[INPUT FOR THIS TASK Boundary: Start]

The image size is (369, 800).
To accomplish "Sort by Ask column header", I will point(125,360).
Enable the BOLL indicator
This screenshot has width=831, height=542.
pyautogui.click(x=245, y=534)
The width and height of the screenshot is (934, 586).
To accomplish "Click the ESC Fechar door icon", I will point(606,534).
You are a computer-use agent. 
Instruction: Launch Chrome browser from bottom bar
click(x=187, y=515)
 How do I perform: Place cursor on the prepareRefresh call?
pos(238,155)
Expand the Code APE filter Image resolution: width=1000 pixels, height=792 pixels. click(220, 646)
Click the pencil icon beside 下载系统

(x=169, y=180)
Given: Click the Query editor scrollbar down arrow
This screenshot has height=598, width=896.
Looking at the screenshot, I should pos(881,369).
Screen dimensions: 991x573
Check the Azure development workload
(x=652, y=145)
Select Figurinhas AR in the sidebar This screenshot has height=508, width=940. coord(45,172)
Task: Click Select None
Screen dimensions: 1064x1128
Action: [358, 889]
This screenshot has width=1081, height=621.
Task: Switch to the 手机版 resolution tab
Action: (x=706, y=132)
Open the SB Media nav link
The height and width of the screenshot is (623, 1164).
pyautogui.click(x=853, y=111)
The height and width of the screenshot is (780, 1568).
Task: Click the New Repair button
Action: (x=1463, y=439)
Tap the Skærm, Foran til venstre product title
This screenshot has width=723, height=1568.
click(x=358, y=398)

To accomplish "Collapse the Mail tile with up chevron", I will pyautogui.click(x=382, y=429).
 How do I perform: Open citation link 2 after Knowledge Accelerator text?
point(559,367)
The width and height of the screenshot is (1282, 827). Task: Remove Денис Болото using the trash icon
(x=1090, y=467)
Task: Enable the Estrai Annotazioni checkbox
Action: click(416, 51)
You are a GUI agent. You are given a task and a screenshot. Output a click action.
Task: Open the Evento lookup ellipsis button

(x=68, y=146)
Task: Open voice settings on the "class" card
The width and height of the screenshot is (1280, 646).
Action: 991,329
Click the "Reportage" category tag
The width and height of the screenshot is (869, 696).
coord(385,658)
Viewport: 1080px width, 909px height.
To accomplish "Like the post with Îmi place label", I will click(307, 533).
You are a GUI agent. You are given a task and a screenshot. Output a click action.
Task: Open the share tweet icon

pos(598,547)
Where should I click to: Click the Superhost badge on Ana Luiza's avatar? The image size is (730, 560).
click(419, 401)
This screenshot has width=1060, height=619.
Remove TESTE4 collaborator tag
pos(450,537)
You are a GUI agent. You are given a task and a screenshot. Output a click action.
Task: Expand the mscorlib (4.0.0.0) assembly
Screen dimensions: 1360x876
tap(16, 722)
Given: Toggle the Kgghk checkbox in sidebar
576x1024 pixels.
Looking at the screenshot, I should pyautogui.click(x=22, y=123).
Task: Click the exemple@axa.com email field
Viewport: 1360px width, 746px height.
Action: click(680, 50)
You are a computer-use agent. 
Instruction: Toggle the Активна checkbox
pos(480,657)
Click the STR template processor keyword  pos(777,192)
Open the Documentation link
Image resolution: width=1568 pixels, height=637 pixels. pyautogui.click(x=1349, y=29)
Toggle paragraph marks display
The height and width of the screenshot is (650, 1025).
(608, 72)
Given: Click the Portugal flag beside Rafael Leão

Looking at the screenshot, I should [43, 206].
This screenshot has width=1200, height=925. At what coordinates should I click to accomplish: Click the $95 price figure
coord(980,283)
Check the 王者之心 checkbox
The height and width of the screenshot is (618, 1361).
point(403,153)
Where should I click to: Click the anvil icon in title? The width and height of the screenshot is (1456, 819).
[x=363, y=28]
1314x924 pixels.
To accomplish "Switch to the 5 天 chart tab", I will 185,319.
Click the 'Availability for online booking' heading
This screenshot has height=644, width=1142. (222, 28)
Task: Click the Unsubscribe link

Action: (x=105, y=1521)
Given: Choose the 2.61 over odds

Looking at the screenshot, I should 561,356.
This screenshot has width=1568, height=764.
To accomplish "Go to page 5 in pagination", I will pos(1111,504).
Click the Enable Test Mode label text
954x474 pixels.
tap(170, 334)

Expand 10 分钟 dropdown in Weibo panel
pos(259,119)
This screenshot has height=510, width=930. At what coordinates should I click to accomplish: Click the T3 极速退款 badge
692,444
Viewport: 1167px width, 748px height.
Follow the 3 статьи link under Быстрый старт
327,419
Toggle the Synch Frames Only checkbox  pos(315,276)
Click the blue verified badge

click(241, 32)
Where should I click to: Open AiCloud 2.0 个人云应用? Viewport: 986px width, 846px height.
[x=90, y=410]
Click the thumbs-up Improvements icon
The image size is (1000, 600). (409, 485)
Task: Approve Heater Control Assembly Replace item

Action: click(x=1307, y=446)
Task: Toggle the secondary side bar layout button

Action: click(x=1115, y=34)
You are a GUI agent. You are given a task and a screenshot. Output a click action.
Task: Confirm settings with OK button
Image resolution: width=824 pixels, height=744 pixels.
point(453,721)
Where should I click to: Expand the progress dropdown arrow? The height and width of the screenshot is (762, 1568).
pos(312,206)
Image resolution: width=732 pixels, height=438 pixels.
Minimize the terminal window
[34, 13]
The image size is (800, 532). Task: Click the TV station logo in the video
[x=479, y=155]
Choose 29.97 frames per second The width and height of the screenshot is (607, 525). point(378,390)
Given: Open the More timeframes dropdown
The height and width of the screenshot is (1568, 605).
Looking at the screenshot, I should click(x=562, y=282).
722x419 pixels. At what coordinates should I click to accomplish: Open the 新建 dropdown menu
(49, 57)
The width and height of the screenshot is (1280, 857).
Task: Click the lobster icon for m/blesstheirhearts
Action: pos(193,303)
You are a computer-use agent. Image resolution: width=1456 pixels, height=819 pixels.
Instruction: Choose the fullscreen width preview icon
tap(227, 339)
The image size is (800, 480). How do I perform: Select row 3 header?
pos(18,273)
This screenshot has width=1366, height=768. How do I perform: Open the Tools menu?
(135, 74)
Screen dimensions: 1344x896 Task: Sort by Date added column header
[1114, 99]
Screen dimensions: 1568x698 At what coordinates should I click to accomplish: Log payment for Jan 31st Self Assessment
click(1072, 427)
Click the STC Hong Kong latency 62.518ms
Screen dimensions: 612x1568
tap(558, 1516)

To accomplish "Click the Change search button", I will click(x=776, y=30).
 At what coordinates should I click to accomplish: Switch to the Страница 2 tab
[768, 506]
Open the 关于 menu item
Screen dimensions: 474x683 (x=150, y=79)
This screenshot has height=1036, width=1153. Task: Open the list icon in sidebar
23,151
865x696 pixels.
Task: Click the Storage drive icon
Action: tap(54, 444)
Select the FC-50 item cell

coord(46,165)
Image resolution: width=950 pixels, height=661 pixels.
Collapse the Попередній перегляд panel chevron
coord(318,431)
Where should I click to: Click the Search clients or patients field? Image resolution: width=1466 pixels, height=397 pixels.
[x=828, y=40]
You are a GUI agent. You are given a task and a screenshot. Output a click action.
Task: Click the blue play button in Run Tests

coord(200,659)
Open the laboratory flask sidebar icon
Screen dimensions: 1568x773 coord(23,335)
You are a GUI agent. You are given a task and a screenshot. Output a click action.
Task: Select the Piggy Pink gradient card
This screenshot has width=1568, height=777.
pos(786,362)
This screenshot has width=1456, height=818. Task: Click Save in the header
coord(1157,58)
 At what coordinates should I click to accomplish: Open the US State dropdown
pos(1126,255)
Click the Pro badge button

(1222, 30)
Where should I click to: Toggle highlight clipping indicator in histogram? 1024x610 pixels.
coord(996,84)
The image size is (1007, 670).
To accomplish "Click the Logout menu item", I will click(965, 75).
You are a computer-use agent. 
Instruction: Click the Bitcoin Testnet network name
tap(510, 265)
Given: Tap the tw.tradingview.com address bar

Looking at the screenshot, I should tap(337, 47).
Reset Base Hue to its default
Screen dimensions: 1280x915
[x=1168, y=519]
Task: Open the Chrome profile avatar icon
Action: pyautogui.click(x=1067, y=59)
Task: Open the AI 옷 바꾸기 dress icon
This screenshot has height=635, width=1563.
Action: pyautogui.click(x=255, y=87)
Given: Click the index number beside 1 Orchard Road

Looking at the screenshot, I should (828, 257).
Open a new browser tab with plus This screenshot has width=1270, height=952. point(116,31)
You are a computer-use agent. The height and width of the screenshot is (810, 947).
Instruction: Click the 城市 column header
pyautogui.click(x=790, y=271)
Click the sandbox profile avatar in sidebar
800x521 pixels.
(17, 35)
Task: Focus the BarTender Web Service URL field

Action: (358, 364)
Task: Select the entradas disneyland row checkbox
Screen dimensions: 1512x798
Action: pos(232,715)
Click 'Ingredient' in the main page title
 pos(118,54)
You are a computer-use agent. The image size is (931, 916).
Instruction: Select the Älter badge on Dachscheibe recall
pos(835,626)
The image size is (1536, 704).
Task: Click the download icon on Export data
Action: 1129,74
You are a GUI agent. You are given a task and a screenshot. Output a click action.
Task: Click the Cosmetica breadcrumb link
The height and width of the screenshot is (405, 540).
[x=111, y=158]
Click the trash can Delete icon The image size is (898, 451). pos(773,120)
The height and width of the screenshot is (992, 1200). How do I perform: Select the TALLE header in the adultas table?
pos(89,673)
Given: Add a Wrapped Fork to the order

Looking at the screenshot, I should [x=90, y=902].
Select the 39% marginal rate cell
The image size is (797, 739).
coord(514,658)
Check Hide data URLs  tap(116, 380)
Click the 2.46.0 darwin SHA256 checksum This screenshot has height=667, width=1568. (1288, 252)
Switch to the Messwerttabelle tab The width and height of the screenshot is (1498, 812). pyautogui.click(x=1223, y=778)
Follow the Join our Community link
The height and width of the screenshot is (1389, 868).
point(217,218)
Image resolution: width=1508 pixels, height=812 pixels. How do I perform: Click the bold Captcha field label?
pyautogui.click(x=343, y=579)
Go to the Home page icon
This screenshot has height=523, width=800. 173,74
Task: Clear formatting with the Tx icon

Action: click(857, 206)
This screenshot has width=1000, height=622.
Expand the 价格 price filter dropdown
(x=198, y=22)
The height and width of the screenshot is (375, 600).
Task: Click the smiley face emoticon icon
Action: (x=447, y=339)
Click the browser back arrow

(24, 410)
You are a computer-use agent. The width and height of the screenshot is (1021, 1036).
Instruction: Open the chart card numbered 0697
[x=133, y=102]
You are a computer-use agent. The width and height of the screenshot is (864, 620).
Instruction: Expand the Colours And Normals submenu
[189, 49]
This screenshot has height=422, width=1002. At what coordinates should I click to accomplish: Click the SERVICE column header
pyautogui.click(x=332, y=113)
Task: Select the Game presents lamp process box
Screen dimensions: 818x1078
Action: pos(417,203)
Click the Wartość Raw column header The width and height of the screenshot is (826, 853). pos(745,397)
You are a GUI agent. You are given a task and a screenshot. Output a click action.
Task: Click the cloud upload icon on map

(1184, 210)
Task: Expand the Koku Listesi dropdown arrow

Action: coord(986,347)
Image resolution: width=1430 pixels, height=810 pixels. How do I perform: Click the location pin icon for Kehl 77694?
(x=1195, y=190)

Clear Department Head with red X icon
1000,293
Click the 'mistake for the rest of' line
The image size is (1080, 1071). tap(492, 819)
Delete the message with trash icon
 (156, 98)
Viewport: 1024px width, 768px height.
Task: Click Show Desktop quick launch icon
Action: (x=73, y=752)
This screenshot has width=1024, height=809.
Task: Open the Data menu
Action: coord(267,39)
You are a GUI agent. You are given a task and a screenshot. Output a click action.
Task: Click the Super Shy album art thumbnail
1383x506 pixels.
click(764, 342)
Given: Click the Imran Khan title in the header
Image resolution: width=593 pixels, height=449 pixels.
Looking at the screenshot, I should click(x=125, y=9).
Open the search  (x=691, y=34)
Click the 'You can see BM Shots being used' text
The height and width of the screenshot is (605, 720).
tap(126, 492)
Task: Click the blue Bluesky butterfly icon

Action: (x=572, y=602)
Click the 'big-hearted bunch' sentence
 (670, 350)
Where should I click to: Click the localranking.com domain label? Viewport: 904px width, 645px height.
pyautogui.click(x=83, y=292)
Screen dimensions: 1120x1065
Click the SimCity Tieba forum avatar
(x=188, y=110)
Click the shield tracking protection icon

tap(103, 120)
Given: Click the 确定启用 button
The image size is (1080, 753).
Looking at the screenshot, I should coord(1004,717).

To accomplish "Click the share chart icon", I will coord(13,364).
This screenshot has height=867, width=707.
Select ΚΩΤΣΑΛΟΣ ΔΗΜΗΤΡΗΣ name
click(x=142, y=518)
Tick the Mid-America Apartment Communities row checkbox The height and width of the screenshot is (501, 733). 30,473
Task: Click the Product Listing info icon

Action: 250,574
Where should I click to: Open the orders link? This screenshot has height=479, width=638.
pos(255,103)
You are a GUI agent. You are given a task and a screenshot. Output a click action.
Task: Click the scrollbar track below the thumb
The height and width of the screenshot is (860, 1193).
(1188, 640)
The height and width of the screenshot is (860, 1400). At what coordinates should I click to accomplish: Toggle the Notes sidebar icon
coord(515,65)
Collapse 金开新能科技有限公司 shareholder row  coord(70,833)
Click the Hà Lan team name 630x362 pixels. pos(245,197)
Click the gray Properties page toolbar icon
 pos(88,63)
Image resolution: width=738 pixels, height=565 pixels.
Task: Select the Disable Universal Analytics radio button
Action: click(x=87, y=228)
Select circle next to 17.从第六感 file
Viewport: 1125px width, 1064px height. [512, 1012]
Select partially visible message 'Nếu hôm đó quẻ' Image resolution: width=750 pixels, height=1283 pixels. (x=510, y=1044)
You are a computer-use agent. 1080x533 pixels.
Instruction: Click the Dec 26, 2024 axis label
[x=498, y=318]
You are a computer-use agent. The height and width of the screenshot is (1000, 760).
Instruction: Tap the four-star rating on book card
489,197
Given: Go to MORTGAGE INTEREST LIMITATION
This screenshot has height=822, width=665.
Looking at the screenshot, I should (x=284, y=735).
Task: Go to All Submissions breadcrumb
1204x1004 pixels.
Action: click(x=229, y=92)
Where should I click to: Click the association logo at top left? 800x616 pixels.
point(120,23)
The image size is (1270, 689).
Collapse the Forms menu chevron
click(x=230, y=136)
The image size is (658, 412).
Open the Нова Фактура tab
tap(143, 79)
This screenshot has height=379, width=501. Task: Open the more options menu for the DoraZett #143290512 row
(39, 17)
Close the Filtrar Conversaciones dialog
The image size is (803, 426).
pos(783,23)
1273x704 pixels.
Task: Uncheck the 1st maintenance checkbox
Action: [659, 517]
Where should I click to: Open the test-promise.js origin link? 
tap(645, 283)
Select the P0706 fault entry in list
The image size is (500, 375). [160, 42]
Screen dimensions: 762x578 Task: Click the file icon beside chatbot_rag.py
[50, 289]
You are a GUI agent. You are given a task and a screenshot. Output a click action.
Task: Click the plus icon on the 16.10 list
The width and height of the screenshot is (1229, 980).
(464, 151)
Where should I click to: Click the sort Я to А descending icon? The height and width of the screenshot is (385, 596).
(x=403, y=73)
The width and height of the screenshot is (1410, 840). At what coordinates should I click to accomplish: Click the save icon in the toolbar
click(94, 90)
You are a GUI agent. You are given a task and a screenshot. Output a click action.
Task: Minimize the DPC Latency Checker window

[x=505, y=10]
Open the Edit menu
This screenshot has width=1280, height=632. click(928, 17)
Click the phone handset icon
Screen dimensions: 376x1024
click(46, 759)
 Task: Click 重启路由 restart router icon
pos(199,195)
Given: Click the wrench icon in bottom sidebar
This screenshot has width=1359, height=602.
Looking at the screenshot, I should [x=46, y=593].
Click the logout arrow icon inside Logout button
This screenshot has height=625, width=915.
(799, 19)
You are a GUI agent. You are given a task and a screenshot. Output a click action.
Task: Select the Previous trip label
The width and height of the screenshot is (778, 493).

[INPUT FOR THIS TASK Boundary: End]

### TASK INSTRUCTIONS
With the line holding "At what coordinates should I click to accomplish: Switch" as the first and the line holding "is (810, 947)." as the last, set down that range of the entries above exactly, and nothing else.

### ANSWER BELOW
 At what coordinates should I click to accomplish: Switch to the Страница 2 tab
[768, 506]
Open the 关于 menu item
Screen dimensions: 474x683 (x=150, y=79)
This screenshot has height=1036, width=1153. Task: Open the list icon in sidebar
23,151
865x696 pixels.
Task: Click the Storage drive icon
Action: tap(54, 444)
Select the FC-50 item cell

coord(46,165)
Image resolution: width=950 pixels, height=661 pixels.
Collapse the Попередній перегляд panel chevron
coord(318,431)
Where should I click to: Click the Search clients or patients field? Image resolution: width=1466 pixels, height=397 pixels.
[x=828, y=40]
You are a GUI agent. You are given a task and a screenshot. Output a click action.
Task: Click the blue play button in Run Tests

coord(200,659)
Open the laboratory flask sidebar icon
Screen dimensions: 1568x773 coord(23,335)
You are a GUI agent. You are given a task and a screenshot. Output a click action.
Task: Select the Piggy Pink gradient card
This screenshot has width=1568, height=777.
pos(786,362)
This screenshot has width=1456, height=818. Task: Click Save in the header
coord(1157,58)
 At what coordinates should I click to accomplish: Open the US State dropdown
pos(1126,255)
Click the Pro badge button

(1222, 30)
Where should I click to: Toggle highlight clipping indicator in histogram? 1024x610 pixels.
coord(996,84)
The image size is (1007, 670).
To accomplish "Click the Logout menu item", I will click(965, 75).
You are a computer-use agent. 
Instruction: Click the Bitcoin Testnet network name
tap(510, 265)
Given: Tap the tw.tradingview.com address bar

Looking at the screenshot, I should tap(337, 47).
Reset Base Hue to its default
Screen dimensions: 1280x915
[x=1168, y=519]
Task: Open the Chrome profile avatar icon
Action: pyautogui.click(x=1067, y=59)
Task: Open the AI 옷 바꾸기 dress icon
This screenshot has height=635, width=1563.
Action: pyautogui.click(x=255, y=87)
Given: Click the index number beside 1 Orchard Road

Looking at the screenshot, I should (828, 257).
Open a new browser tab with plus This screenshot has width=1270, height=952. point(116,31)
You are a computer-use agent. The height and width of the screenshot is (810, 947).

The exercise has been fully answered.